**WHAT TO WORK ON**. What is the number of lines in this data that contain the word "agent"? Give the number alone.

**MATERIAL SUPPLIED**.

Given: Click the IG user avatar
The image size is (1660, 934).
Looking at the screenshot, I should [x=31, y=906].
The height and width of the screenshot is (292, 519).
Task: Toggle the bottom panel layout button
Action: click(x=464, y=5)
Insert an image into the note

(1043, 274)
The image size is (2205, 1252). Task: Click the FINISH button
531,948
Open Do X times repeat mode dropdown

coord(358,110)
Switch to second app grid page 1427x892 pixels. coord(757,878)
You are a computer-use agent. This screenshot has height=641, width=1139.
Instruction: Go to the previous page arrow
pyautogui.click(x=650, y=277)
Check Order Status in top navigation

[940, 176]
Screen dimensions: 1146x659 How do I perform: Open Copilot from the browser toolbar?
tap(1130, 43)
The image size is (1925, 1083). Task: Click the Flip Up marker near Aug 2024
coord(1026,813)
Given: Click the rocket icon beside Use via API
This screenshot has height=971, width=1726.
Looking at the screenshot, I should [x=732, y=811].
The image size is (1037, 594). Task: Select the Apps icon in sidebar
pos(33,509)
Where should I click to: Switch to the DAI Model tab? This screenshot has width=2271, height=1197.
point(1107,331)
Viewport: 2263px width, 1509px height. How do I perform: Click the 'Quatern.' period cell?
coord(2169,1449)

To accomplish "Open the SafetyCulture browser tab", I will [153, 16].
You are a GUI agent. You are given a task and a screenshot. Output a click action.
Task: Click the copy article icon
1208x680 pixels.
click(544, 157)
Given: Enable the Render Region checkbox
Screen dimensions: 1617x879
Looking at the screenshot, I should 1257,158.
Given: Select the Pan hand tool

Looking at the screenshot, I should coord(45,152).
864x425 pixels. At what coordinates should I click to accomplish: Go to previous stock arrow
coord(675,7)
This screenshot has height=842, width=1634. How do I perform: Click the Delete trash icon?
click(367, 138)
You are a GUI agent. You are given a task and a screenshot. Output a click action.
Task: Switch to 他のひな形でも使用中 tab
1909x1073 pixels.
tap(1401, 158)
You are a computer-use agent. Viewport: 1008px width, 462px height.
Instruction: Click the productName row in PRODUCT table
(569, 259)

**OUTPUT FOR THIS TASK**. 4